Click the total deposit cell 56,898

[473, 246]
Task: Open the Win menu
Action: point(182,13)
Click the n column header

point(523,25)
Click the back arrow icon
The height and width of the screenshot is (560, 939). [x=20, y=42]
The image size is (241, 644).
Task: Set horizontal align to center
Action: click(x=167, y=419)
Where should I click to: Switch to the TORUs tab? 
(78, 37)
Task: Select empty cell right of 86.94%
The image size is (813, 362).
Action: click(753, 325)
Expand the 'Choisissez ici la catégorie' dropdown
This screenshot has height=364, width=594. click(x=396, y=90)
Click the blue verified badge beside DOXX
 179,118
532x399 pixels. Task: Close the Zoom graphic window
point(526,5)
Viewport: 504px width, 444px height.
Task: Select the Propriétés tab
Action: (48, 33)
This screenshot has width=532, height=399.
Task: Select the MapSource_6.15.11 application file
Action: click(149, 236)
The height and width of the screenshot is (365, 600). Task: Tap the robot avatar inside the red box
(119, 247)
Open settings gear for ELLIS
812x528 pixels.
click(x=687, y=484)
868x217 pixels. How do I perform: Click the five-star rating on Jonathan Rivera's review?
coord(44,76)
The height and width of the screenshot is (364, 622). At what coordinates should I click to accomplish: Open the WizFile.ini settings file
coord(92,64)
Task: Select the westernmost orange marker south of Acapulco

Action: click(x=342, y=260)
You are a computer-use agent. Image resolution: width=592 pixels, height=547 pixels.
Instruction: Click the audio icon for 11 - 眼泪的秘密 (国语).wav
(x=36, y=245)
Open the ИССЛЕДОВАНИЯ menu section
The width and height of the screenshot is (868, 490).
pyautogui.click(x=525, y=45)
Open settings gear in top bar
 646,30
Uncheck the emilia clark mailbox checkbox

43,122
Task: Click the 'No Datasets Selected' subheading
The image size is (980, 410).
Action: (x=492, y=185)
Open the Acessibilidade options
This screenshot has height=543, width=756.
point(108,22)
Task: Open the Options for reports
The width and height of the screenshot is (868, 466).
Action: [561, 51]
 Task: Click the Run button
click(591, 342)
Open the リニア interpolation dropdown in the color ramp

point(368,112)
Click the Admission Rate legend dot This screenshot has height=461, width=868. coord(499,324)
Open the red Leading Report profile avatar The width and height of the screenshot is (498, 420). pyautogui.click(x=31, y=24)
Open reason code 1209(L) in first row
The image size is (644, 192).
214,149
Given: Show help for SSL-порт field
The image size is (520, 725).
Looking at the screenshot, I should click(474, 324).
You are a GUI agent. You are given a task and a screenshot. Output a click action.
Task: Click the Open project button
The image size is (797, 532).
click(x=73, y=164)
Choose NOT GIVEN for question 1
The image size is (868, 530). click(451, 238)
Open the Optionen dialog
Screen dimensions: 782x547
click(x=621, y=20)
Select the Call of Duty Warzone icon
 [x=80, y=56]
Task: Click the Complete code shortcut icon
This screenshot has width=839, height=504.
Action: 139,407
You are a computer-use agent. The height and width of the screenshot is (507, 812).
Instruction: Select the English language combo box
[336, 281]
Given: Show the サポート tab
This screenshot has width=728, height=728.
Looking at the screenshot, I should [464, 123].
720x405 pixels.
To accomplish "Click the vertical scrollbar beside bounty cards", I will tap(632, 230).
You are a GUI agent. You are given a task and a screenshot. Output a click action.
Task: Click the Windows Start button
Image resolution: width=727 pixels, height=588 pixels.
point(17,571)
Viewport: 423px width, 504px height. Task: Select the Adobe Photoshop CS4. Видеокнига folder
◇ ◇ ◇ ◇
• _TASK INSTRUCTIONS_
For each record above, give it again without a single change.

• _ANSWER SPACE_
Click the total deposit cell 56,898

[473, 246]
Task: Open the Win menu
Action: point(182,13)
Click the n column header

point(523,25)
Click the back arrow icon
The height and width of the screenshot is (560, 939). [x=20, y=42]
The image size is (241, 644).
Task: Set horizontal align to center
Action: click(x=167, y=419)
Where should I click to: Switch to the TORUs tab? 
(78, 37)
Task: Select empty cell right of 86.94%
The image size is (813, 362).
Action: click(753, 325)
Expand the 'Choisissez ici la catégorie' dropdown
This screenshot has height=364, width=594. click(x=396, y=90)
Click the blue verified badge beside DOXX
 179,118
532x399 pixels. Task: Close the Zoom graphic window
point(526,5)
Viewport: 504px width, 444px height.
Task: Select the Propriétés tab
Action: (48, 33)
This screenshot has width=532, height=399.
Task: Select the MapSource_6.15.11 application file
Action: click(149, 236)
The height and width of the screenshot is (365, 600). Task: Tap the robot avatar inside the red box
(119, 247)
Open settings gear for ELLIS
812x528 pixels.
click(x=687, y=484)
868x217 pixels. How do I perform: Click the five-star rating on Jonathan Rivera's review?
coord(44,76)
The height and width of the screenshot is (364, 622). At what coordinates should I click to accomplish: Open the WizFile.ini settings file
coord(92,64)
Task: Select the westernmost orange marker south of Acapulco

Action: click(x=342, y=260)
You are a computer-use agent. Image resolution: width=592 pixels, height=547 pixels.
Instruction: Click the audio icon for 11 - 眼泪的秘密 (国语).wav
(x=36, y=245)
Open the ИССЛЕДОВАНИЯ menu section
The width and height of the screenshot is (868, 490).
pyautogui.click(x=525, y=45)
Open settings gear in top bar
 646,30
Uncheck the emilia clark mailbox checkbox

43,122
Task: Click the 'No Datasets Selected' subheading
The image size is (980, 410).
Action: (x=492, y=185)
Open the Acessibilidade options
This screenshot has height=543, width=756.
point(108,22)
Task: Open the Options for reports
The width and height of the screenshot is (868, 466).
Action: [561, 51]
 Task: Click the Run button
click(591, 342)
Open the リニア interpolation dropdown in the color ramp

point(368,112)
Click the Admission Rate legend dot This screenshot has height=461, width=868. coord(499,324)
Open the red Leading Report profile avatar The width and height of the screenshot is (498, 420). pyautogui.click(x=31, y=24)
Open reason code 1209(L) in first row
The image size is (644, 192).
214,149
Given: Show help for SSL-порт field
The image size is (520, 725).
Looking at the screenshot, I should click(474, 324).
You are a GUI agent. You are given a task and a screenshot. Output a click action.
Task: Click the Open project button
The image size is (797, 532).
click(x=73, y=164)
Choose NOT GIVEN for question 1
The image size is (868, 530). click(451, 238)
Open the Optionen dialog
Screen dimensions: 782x547
click(x=621, y=20)
Select the Call of Duty Warzone icon
 [x=80, y=56]
Task: Click the Complete code shortcut icon
This screenshot has width=839, height=504.
Action: 139,407
You are a computer-use agent. The height and width of the screenshot is (507, 812).
Instruction: Select the English language combo box
[336, 281]
Given: Show the サポート tab
This screenshot has width=728, height=728.
Looking at the screenshot, I should [464, 123].
720x405 pixels.
To accomplish "Click the vertical scrollbar beside bounty cards", I will tap(632, 230).
You are a GUI agent. You are given a task and a screenshot. Output a click action.
Task: Click the Windows Start button
Image resolution: width=727 pixels, height=588 pixels.
point(17,571)
Viewport: 423px width, 504px height. Task: Select the Adobe Photoshop CS4. Видеокнига folder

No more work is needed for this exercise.